Ver pelo de cachorro pelo chão é quase inevitável. Mas há diferença entre a queda normal, que faz parte do ciclo natural da pelagem, e a queda em excesso, que pode indicar que algo não está bem na alimentação ou na saúde do animal.
Uma pesquisa publicada no Arquivo Brasileiro de Medicina Veterinária e Zootecnia testou 45 cães com problemas de pele tratados com suplementos de ômega-3 e ômega-6 por 60 dias.
Segundo o estudo, a pelagem melhorou com menos queda, descamação e ressecamento.
O dado faz sentido quando se sabe que cerca de 95% do pelo é feito de proteína. Sem os nutrientes certos na dieta, o fio sai fraco antes mesmo de crescer. Por isso, a alimentação é o primeiro ponto a checar quando o pelo cai mais do que o normal.
O que cada nutriente faz
Os ômegas 3 e 6 agem como anti-inflamatórios naturais da pele. Eles mantêm a pele hidratada, reduzem coceiras e criam um ambiente mais saudável para o pelo crescer. Sem eles em quantidade adequada, a pele resseca e os fios caem com mais facilidade.

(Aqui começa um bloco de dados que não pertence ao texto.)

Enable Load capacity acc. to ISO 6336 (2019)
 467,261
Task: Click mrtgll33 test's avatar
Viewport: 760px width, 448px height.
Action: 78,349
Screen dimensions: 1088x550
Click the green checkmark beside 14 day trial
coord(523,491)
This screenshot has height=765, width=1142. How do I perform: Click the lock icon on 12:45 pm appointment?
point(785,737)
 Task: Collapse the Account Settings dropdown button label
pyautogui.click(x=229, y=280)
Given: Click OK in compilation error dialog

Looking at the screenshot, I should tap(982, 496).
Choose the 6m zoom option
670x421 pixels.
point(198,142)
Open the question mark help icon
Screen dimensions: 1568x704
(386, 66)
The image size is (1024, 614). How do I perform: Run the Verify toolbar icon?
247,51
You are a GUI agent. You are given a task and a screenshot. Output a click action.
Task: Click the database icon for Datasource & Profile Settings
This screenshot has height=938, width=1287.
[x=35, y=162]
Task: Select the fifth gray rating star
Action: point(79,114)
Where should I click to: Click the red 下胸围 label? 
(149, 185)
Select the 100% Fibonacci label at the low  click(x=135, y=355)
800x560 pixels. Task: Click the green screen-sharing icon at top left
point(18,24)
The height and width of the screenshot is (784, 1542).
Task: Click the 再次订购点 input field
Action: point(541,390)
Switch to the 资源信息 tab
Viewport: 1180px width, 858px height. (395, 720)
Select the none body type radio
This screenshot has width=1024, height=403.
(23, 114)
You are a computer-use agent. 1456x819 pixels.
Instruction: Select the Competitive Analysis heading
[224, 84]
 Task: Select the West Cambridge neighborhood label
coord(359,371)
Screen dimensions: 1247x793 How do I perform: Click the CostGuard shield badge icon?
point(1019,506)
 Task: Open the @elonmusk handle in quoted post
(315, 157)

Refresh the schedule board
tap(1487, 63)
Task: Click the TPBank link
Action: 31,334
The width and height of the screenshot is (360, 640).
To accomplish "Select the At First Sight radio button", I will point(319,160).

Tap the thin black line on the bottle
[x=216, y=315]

A biotina, uma vitamina do complexo B, participa diretamente da produção dos fios. De acordo com estudo da FCAV/UNESP, a falta de biotina está ligada a caspa, pelo áspero e queda, especialmente no rosto e ao redor dos olhos do animal.
O zinco fecha o trio mais recomendado pelos veterinários. Ele ajuda a pele a se recuperar e a produzir as proteínas dos fios. Cães com falta desse mineral costumam desenvolver irritações na pele e queda mais intensa do que o normal.
Quando o suplemento não é suficiente
Áreas sem pelo, coceira que não passa e vermelhidão na pele pedem atenção. Problemas hormonais, parasitas, alergias e infecções também causam queda e não melhoram só com suplemento.
Nesses casos, o veterinário precisa investigar antes de qualquer coisa.
O próprio Arquivo Brasileiro de Medicina Veterinária reforça que a suplementação funciona quando a causa é nutricional.
Em outros casos, dar suplemento sem saber o motivo pode esconder o sintoma e atrasar o tratamento certo para o animal.